Extrait du livre Pour un monde meilleur
Pour un monde meilleur Les élèves de 6ème du collège public Roqua d'Aubenas Illustrations de Marianne Pasquet Fédération des OEuvres Laïques de l'Ardèche
Il était une fois, très haut dans le ciel, caché par des nuages, un curieux petit pays qui s'appelait Blancnoirdie Dans ce pays, tout était noir ou blanc : les bâtiments, les routes, la végétation, les animaux...
Les gens étaient noirs ou blancs et ne s'entendaient pas : les Blancs rejetaient les Noirs et leurs croyances et les Noirs faisaient la même chose vis-à-vis des Blancs. Les uns se sentaient supérieurs aux autres et chacun essayait d'imposer ses lois, ce qui occasionnait beaucoup de violence. Le pays était séparé en deux : les Blancs d'un côté, les Noirs de l'autre. Entre les deux était construit un orphelinat, qui accueillait les enfants Noirs et Blancs. Les enfants, spontanément, s'entendaient bien entre eux : ils avaient en commun d'avoir perdu leurs parents mais la présence des adultes qui les surveillaient les obligeait à ne pas le montrer : ils étaient punis s'ils manifestaient entre eux leurs sentiments. Dans ce pays, les filles n'avaient pas le droit d'aller à l'école, seuls les garçons y étaient autorisés, dans une école de leur couleur bien évidemment. Or l'école de l'orphelinat était réservée aux Blancs ; voilà pourquoi Théo, un enfant noir de onze ans, ne pouvait y aller. Un jour, il croisa Zoé, une fille blanche, dans le couloir qui séparait le côté blanc et le côté noir de l'orphelinat. Tous les deux devinrent vite amis et prirent l'habitude de se retrouver en cachette pour parler. Ils se racontaient leurs journées, leurs rêves et leurs espoirs. Ils inventaient des histoires, rêvaient ensemble du monde au-delà de l'orphelinat et du pays de Blancnoirdie , monde qu'ils imaginaient calme et paisible, pour rompre avec la dureté de leur quotidien. Un jour, Théo, en chuchotant, dit à Zoé : "Ce n'est pas juste ! Dans ce pays les Noirs ne peuvent pas parler aux Blancs et les Blancs de même ! Et en plus ni toi ni moi ne pouvons aller à l'école... Partons d'ici pour être libres de nous parler sans nous cacher des autres..." Zoé lui répondit : "C'est une bonne idée ! On pourra peut-être rendre réel ce dont nous rêvons... Demain, nous partirons."
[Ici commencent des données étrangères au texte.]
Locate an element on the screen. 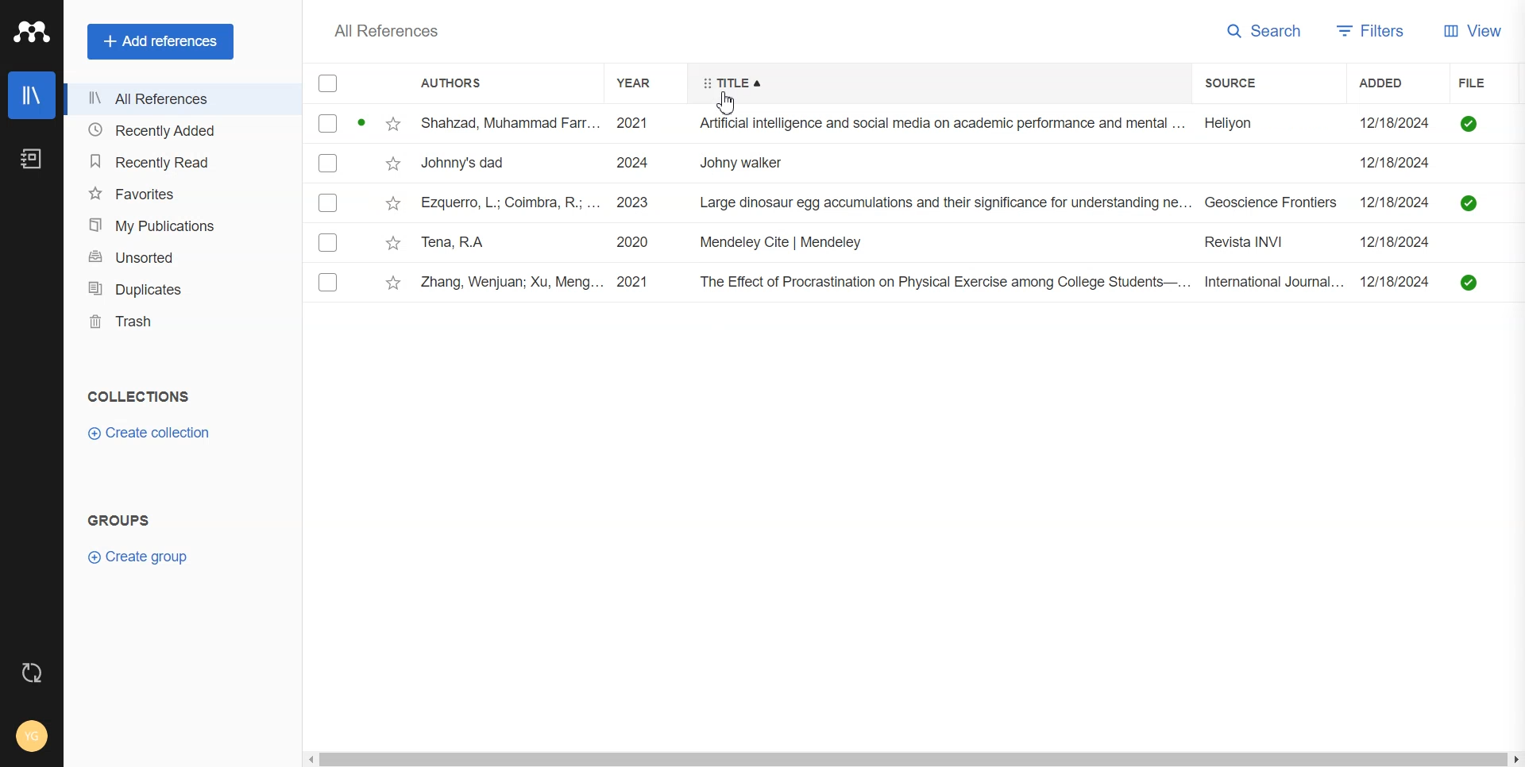  Recently Read is located at coordinates (182, 161).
Le lendemain, ils quittèrent l'orphelinat à l'aube avant que tout le monde ne s'éveille, après avoir volé dans la réserve deux parachutes magiques qu'ils glissèrent dans leur sac. Ils se dirigèrent vers l'unique gare du pays, un bâtiment noir et blanc avec un quai unique d'où partait toutes les heures un train composé d'une locomotive noire et blanche qui tirait deux wagons : un noir et un blanc. L'employé du guichet était blanc et s'appelait Thomas. "Que faites-vous ici à cette heure ? Où voulez-vous aller ?" leur demanda-t-il d'un ton sévère. Théo lui expliqua : "Monsieur, nous venons de l'orphelinat, nous voulons fuir ce pays car ici les Blancs et les Noirs ne peuvent pas être ensemble. Nous, on a envie de pouvoir se voir, se parler, sans avoir à nous cacher." Thomas les regarda longuement, le regard adouci, et son visage s'éclaira bientôt d'un sourire : "Les enfants, il y a longtemps, j'étais ami avec une fille noire et nous nous rencontrions en cachette des adultes... elle a dû partir avec ses parents qui ont souhaité fuir ce pays qu'ils ne supportaient plus. Elle m'écrit parfois et me parle de son nouveau pays, la France, où il fait bon vivre paraît-il... je ne me suis jamais résolu à partir et croyez que je le regrette." Il prépara deux billets et les leur tendit : "Je vous souhaite bonne chance à tous les deux. Essayez la France ! Mon amie m'a parlé dans ses lettres de la laïcité, apparemment, ça aide à vivre mieux. Bon courage et bon voyage." Théo et Zoé le remercièrent chaleureusement et se dirigèrent vers le quai.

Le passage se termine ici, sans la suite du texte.